士狼の声が頭の中で聞こえる――お前泣き虫だな、と。
あれはシャルロットが士狼に初めて出会った夜のことだ。手持ちの金もなく、食料もなく、ひとりぼっちでただ血を吸う相手を探していた。
別にその夜に吸わなければいけない事もなかったけれど、あまりに寒くて、凍えそうで、息は白くて、そしてひとりぼっちで。……せめて血を吸って、誰かを側に感じたかった。

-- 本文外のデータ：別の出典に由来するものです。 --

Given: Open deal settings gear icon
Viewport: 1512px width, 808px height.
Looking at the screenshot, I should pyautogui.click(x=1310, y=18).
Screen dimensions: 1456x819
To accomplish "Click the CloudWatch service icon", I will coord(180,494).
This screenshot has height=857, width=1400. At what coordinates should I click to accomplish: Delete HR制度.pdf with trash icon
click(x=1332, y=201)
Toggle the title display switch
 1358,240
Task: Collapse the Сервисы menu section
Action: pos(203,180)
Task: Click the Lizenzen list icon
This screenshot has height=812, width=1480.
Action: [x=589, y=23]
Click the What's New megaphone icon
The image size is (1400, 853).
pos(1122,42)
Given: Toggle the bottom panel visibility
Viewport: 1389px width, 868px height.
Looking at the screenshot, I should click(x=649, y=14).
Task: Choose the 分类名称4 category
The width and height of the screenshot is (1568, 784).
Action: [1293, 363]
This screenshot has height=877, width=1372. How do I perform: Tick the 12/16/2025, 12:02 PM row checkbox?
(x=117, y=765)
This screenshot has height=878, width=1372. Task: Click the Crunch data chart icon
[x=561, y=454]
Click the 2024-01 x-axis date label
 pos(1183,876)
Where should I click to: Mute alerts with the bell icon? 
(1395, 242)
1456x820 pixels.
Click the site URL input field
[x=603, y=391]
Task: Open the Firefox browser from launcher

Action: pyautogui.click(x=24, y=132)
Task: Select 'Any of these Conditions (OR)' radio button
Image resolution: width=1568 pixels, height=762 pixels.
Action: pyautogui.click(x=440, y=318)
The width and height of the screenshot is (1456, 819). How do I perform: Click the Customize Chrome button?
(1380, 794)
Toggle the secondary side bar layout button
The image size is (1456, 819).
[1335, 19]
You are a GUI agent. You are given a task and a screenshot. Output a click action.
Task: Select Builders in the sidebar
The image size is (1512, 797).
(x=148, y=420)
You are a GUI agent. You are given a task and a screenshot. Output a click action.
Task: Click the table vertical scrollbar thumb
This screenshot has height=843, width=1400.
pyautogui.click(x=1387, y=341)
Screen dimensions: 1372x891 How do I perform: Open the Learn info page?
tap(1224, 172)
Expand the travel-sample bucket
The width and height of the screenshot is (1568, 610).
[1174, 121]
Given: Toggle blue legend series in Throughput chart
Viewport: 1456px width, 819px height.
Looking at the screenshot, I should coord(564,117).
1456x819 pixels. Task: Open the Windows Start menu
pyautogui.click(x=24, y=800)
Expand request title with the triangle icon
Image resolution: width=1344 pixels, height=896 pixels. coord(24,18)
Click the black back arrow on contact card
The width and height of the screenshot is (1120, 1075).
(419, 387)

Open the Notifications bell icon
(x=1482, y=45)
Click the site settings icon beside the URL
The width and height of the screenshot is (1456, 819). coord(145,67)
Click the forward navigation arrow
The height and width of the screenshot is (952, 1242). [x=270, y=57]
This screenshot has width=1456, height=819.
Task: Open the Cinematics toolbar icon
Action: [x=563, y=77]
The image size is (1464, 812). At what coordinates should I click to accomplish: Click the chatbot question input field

その相手として目に付いたのが宗谷士狼という人間だった。一人で真夜中に、酒に酔っている様子もなく空を見上げて無警戒に歩く男。本来なら彼の生命活動に支障をきたさない程度に血を吸って別れるはずだった。――それがどうして、こんなことになってしまったのか。
士狼にそのことを言ったのは、彼が何でも屋を仕事としていると聞いたときだ。
――私、帰るとこないんだけど、どうしたらいいかな――
それは仕事の依頼というよりは、単なる相談に近かった。親が死に、ひとりぼっちで生きていくことになった自分はどうすればいいのだろうと。別に明確な道を示して欲しかったのではない。ただ聞いて欲しかっただけだった。
シャルロットが告白して以来――仕事を引き受けたとか、こうすればいいだとかは全く聞いていなかった。だから自分の一言が士狼に届いているとは思ってなかったのだ。
カインから伝え聞いた言葉が、士狼の声となって脳裏で聞こえる。
――お前の帰る家、どうにかしてやるよ――
「っ、士狼――!」
途端、シャルロットが弾かれたように駆け出す。
あまりに刹那の出来事だった。カインは引き止める言葉をかけることも、引き金を引くこともできなかった。
「くっ、待ちなさい! そちらに行ってはいけません!」
慌ててカインが後を追う。しかし出遅れた分、距離は開きその差は埋まらない。
交差する影。その中間にシャルロットが躊躇することなく向かっていく。
――これからの結末を知るのは、きっと神の目を持ってしても不可能だろう。